Nee, niet nogmaals het gedicht van François Coppée over de maand oktober; dat hebben we verleden jaar al eens gepubliceerd, en wel op dinsdag 31 oktober 2006 onder de titel De herfst bezongen (1). Dezelfde dichter heeft echter ook, kort maar krachtig, de herfst zonder nadere aanduiding bezongen, en daarvan willen we u hieronder, omdat het nu waarlijk herfst geworden is, deelgenoot maken.
EN AUTOMNE
Quand de la divine enfant de la Norvège,
Tout tremblant d’amour, j’osai m’approcher,
Il tombait alors des flocons de neige.
Comme un martinet revole au clocher,
Quand je la revis, plein d’ardeurs plus fortes,
Il tombait alors des fleurs de pêcher,
Ah! je te maudis, exil qui l’emportes
Et me veux du coeur l’espoir arracher!
Il ne tombe plus que des feuilles mortes.
François Joachim Édouard Coppée (1842-1908).
Uit: L’exilé (ca. 1878), opgenomen in dl. 3
(van de 6) Poésies (1864-1905). [1]
__________
[1] Zie ook De zomer bezongen (6) op donderdag 27 juli 2006 voor Juillet van dezelfde auteur en De zomer bezongen (7) op zondag 27 augustus 2006 voor Août, en De herfst bezongen (1) op dinsdag 31 oktober 2006 voor Octobre, en 8 februari 2007 voor Février.
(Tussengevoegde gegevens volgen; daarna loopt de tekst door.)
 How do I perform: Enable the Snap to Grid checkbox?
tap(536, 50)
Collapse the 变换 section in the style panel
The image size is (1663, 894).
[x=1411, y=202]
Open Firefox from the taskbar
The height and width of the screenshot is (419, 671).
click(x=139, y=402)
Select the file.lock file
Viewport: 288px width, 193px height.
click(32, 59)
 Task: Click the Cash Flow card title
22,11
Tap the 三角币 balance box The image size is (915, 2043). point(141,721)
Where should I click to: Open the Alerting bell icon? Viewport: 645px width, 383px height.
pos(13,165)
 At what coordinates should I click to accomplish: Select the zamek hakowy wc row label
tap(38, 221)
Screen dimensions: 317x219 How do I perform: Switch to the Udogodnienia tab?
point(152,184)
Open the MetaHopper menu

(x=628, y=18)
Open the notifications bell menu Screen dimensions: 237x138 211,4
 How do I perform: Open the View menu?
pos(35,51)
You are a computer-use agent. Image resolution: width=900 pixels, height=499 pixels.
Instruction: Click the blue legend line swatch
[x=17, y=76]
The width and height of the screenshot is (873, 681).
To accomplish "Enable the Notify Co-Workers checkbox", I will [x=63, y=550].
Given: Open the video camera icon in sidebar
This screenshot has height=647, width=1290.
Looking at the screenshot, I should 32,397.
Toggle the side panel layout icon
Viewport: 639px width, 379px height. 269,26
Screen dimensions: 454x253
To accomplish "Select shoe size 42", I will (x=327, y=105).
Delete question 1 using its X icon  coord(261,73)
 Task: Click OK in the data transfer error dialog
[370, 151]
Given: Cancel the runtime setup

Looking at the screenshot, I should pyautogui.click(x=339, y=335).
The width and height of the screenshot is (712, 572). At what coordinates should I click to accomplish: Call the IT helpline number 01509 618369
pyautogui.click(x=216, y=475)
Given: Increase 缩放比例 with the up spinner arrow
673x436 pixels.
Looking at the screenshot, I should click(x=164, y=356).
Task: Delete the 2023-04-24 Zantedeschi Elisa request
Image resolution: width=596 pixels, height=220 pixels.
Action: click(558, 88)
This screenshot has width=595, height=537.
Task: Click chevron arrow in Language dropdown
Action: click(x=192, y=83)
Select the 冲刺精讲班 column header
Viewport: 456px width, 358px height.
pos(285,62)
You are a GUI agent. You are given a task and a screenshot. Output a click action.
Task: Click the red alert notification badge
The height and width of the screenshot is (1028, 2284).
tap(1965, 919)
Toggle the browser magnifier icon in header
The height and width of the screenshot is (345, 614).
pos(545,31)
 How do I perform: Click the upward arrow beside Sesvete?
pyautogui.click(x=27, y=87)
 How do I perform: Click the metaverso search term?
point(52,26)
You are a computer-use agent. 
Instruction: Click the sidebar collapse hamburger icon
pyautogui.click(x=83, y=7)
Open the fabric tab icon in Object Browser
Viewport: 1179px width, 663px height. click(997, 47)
François Coppée’s Maart-zang vindt u op 3 maart in deze kolommen; zijn gedicht over de maand April is op 1 april in dit elektronische tijdschrift opgenomen, en dat is geen grap. En dan is Coppées visie op de maand mei nog opgenomen in onze bijdrage van donderdag de derde van de maand in kwestie, in het artikel De meimaand bezongen door dichters uit drie landen. Coppée’s visie op de maand september is te vinden op vrijdag 14 september.